- The task -
Show, from the entries below, every line in which "computer" appears.

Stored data
=== Section Start ===

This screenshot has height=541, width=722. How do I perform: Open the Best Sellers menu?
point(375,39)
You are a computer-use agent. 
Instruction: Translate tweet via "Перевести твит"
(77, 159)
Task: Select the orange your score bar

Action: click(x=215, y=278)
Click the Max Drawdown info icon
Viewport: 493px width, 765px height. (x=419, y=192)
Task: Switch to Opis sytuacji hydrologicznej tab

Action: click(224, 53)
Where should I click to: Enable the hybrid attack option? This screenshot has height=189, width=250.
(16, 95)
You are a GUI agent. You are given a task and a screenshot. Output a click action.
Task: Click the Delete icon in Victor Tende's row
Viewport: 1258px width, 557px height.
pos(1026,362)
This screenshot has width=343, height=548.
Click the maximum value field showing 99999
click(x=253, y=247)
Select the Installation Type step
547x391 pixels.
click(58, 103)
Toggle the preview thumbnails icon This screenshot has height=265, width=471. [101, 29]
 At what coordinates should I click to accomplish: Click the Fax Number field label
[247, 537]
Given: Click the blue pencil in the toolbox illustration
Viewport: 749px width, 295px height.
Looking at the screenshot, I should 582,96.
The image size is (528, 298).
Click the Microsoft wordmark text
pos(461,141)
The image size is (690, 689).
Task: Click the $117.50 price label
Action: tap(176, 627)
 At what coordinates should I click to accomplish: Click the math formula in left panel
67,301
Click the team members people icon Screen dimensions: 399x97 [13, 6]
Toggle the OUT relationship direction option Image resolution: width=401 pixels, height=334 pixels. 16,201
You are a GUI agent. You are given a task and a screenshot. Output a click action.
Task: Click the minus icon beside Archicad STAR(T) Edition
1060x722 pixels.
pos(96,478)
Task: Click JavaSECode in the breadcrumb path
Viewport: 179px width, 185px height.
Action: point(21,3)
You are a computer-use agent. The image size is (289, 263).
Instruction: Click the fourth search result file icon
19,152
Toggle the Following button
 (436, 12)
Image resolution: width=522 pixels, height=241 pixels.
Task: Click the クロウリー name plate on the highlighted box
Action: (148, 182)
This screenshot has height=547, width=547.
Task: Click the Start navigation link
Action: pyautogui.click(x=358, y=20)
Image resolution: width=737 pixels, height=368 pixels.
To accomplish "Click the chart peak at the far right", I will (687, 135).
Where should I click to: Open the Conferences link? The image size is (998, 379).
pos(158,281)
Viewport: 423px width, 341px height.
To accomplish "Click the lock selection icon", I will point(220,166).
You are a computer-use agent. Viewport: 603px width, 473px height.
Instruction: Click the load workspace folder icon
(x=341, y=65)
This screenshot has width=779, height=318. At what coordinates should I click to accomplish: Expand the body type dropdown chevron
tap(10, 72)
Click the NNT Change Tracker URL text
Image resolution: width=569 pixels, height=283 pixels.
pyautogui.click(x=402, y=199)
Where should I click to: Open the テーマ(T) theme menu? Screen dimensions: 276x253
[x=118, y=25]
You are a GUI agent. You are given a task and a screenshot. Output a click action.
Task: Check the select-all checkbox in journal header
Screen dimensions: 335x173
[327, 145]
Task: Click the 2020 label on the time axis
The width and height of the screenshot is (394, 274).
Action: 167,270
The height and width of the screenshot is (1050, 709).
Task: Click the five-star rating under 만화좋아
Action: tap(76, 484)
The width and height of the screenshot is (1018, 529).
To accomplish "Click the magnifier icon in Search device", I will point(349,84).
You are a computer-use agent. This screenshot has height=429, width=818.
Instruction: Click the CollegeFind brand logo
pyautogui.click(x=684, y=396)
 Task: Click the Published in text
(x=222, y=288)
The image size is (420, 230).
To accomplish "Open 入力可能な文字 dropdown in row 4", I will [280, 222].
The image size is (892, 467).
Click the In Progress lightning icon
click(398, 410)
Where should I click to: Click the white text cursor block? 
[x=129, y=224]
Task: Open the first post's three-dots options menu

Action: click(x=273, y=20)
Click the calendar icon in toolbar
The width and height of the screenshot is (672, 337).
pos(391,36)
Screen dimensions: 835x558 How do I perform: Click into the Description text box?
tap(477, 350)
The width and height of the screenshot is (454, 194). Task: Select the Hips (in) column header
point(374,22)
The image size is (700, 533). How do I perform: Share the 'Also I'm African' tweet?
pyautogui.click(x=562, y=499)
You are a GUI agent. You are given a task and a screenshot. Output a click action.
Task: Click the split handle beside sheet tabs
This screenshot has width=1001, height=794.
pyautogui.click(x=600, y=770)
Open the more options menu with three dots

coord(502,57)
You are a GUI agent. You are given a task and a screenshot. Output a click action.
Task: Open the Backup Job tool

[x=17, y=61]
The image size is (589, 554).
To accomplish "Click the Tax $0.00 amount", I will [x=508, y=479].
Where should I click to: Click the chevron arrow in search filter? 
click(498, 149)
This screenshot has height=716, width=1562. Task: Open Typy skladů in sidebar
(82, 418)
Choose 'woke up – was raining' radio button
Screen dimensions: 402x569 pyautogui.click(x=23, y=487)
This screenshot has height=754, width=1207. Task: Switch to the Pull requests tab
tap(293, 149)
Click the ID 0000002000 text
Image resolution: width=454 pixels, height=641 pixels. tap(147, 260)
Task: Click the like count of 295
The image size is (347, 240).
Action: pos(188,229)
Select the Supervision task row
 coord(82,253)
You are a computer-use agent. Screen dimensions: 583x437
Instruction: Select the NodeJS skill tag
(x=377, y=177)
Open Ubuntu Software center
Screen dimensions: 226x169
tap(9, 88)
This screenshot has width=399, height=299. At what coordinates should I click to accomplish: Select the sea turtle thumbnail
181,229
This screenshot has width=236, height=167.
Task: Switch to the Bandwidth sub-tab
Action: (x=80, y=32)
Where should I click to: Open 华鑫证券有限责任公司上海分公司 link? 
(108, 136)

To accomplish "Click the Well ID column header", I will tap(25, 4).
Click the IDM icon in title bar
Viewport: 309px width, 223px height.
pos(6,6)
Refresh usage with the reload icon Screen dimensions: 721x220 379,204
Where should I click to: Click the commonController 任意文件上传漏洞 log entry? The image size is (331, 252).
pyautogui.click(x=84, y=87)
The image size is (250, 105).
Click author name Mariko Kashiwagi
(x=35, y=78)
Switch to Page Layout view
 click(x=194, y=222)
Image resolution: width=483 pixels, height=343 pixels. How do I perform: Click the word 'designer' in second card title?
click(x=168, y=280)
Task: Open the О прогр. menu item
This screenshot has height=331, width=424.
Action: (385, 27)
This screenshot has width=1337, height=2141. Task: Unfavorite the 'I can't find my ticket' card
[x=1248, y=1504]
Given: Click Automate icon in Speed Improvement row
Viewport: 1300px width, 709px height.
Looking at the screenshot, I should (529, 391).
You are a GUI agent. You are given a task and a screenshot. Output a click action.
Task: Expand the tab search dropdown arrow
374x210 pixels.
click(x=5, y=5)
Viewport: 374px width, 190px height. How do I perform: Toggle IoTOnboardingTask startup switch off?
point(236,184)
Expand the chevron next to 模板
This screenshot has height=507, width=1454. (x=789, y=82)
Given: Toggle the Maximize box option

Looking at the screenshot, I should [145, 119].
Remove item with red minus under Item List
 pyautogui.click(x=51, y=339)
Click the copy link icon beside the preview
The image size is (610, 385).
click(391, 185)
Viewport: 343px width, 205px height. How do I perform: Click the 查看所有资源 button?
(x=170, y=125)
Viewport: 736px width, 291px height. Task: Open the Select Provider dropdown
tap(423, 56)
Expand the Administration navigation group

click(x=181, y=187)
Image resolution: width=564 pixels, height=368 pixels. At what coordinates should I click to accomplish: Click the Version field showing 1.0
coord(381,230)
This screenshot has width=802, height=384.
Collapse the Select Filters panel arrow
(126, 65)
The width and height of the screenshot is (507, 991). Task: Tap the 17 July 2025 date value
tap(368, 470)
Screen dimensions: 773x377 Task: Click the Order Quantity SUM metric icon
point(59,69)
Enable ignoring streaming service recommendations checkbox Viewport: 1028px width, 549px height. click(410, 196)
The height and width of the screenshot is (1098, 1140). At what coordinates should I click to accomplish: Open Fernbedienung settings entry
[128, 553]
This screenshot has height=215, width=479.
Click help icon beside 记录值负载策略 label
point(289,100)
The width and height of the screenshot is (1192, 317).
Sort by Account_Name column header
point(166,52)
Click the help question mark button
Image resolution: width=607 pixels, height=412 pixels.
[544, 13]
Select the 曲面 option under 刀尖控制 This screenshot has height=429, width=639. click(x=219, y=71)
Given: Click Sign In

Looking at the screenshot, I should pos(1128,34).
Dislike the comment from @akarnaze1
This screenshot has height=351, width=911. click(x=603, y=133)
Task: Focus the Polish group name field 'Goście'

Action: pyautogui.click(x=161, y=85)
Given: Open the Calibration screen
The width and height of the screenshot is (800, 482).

=== Section End ===

- Final answer -
You are a computer-use agent. 
You are a computer-use agent. The image size is (289, 263).
You are a computer-use agent. Viewport: 603px width, 473px height.
You are a computer-use agent. This screenshot has height=429, width=818.
You are a computer-use agent. Screen dimensions: 583x437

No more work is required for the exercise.